## TEXT PROVIDED
What does 2012 hold for Pakistan’s future?
The departing year has been quite eventful for Pakistan both domestically and externally. From the very start, relations between Pakistan and United States began to sour. In January a CIA agent, Raymond Davis, murdered two Pakistanis in cold blood and a US embassy vehicle ran over another two. He was let off after paying blood money to the bereaved family, yet, before the scars left by the incident had healed, the clandestine May 2 raid by US troops on Osama bin Laden’s hideout inflicted further wounds.
This time the cuts were deeper because it humiliated Pakistan and especially its army before the world. And finally, while those wounds had yet to be salved, NATO helicopters attacked Pakistan’s forward border posts killing 24 troops, including two officers on 26 November. This proved to be the last straw on the camel’s back, so Pakistan almost screamed with anguish and anger. As a result, PAK-US relations have been strained to a point
just short of outright rupture.
The incident has ignited a wave of spontaneous anger nationwide. Neither any religious parties nor the army is behind the widespread protests. Provincial legislatures in KP and Balochistan have passed resolutions condemning the attack while various sections of the civil society, including lawyers and businessmen, have been holding protest rallies.
Responding to the attack, Pakistan took back the Shamsi air base from US troops, blocked the transit of NATO supplies to Afghanistan and recalled its liaison officials from NATO headquarters in Kabul. In addition, it placed heavy guns at the border posts with orders to shoot down any intruding planes, including drones and declined to participate in the international conference on Afghanistan in Bonn and the Pentagon-sponsored investigation of the incident.
The bitterness is not going to end any time soon unless Washington takes concrete and visible damage control measures. Though US Defence Secretary, Leon Panetta, in his sudden visit to Afghanistan told reporters, “Ultimately we can’t win the war in Afghanistan without being able to win in our relationship with Pakistan as well,” there appears no indication that such sentiments would be translated into action in the foreseeable future.
In fact US arrogance has further muddied the waters. Pakistan had simply asked for an apology. Just three words, “We are sorry” could have wrought the magic. This would have resuscitated the situation and everything would have been hunky-dory as before. Flow of supplies to the ISAF troops in Afghanistan would have been resumed. Even drones could have continued to take off from the Shamsi air base, on their forays into North and South Waziristan, as usu- al. Regret would have been the most logical act, especially when US claims that the attack was not deliberate.
Even Cameron Munter, US ambassador in Pakistan, advised his government to say “sorry,” but was overruled by President Obama’s hauteur. For Mr. Obama, the tragedy that took the lives of 24 innocent people, belonging to an “ally,” was not worth regretting.

## TASK ITEM A
Quote the part of the text on Pakistan's future that opens with the words containing "This time the" and closes with "holding protest rallies.".

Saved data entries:
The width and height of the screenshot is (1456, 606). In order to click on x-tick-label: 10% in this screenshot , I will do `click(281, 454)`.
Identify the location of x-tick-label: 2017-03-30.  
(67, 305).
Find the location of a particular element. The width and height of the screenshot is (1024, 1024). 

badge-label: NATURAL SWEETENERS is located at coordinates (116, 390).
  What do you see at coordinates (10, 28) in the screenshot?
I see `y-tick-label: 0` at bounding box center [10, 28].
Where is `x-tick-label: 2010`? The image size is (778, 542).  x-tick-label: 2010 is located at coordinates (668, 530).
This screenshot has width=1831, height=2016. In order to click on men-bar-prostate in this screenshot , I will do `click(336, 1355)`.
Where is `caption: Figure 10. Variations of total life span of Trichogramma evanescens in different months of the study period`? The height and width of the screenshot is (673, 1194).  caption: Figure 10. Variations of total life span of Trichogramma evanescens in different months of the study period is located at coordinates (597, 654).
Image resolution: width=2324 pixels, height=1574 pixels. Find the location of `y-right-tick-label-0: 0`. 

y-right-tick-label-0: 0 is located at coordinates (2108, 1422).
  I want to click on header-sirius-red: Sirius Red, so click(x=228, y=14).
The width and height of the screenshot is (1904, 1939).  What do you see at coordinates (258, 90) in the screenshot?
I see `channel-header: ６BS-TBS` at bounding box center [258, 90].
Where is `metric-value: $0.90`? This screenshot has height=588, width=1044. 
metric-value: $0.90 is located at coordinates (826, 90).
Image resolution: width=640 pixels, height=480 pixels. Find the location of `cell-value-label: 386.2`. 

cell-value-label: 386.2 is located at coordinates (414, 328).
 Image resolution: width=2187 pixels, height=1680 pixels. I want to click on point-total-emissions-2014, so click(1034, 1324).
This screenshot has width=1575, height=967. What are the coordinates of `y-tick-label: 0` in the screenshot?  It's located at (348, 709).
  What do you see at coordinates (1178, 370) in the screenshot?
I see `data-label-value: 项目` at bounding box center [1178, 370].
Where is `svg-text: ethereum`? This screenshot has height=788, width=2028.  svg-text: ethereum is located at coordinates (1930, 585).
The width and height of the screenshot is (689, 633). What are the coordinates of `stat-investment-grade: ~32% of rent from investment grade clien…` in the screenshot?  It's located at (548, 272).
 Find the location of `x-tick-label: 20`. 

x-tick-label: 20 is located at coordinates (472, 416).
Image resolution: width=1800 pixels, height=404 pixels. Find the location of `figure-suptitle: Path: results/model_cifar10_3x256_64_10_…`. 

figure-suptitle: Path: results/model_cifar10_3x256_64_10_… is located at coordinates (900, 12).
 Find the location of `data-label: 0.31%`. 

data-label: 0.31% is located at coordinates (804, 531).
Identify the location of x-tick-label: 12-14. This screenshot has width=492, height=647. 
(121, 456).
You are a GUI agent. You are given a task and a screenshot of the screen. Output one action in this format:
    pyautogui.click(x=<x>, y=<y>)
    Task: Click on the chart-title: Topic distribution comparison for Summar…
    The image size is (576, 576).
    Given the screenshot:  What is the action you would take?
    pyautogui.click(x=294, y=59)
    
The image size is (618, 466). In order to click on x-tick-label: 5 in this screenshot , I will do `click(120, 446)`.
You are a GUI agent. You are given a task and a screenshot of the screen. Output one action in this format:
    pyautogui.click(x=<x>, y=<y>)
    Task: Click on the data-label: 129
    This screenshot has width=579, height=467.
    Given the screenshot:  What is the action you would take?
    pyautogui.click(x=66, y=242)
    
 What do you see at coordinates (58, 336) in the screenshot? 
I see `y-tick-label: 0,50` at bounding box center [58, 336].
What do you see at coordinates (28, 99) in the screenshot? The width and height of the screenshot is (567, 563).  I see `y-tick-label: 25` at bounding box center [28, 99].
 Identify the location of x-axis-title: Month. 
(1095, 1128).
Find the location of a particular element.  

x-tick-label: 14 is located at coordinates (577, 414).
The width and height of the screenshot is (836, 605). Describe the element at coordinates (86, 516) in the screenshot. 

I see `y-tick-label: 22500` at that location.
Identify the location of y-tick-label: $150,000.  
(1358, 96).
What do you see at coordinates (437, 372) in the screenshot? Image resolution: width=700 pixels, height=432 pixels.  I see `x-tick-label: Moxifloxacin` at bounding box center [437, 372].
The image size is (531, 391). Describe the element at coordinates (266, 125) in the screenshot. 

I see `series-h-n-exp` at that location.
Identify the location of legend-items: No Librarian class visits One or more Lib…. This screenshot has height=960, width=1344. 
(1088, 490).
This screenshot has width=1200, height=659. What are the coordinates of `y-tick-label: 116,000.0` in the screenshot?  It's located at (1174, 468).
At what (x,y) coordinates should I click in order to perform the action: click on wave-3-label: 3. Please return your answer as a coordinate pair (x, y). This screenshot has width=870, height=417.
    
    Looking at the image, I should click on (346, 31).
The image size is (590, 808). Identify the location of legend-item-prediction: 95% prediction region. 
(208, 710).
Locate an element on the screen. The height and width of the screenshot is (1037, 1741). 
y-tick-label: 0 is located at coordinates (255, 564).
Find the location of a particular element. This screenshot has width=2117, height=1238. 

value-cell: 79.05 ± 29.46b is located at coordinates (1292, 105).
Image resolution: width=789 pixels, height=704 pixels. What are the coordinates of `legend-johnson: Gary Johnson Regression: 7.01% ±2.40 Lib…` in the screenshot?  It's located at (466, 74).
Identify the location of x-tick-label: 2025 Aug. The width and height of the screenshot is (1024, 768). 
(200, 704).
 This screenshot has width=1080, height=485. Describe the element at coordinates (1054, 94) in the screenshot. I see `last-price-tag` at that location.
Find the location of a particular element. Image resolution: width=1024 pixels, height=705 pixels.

## TASK ITEM B
In the records, swap "Find the location of" for "Locate" in the lines from the one containing "Image resolution: width=2324" through the one containing "Image resolution: width=2187", leaving everything else unchanged. Give back only those lines.

## RESPONSE BOX A
This time the cuts were deeper because it humiliated Pakistan and especially its army before the world. And finally, while those wounds had yet to be salved, NATO helicopters attacked Pakistan’s forward border posts killing 24 troops, including two officers on 26 November. This proved to be the last straw on the camel’s back, so Pakistan almost screamed with anguish and anger. As a result, PAK-US relations have been strained to a point
just short of outright rupture.
The incident has ignited a wave of spontaneous anger nationwide. Neither any religious parties nor the army is behind the widespread protests. Provincial legislatures in KP and Balochistan have passed resolutions condemning the attack while various sections of the civil society, including lawyers and businessmen, have been holding protest rallies.

## RESPONSE BOX B
Image resolution: width=2324 pixels, height=1574 pixels. Locate `y-right-tick-label-0: 0`. 

y-right-tick-label-0: 0 is located at coordinates (2108, 1422).
  I want to click on header-sirius-red: Sirius Red, so click(x=228, y=14).
The width and height of the screenshot is (1904, 1939).  What do you see at coordinates (258, 90) in the screenshot?
I see `channel-header: ６BS-TBS` at bounding box center [258, 90].
Where is `metric-value: $0.90`? This screenshot has height=588, width=1044. 
metric-value: $0.90 is located at coordinates (826, 90).
Image resolution: width=640 pixels, height=480 pixels. Locate `cell-value-label: 386.2`. 

cell-value-label: 386.2 is located at coordinates (414, 328).
 Image resolution: width=2187 pixels, height=1680 pixels. I want to click on point-total-emissions-2014, so click(1034, 1324).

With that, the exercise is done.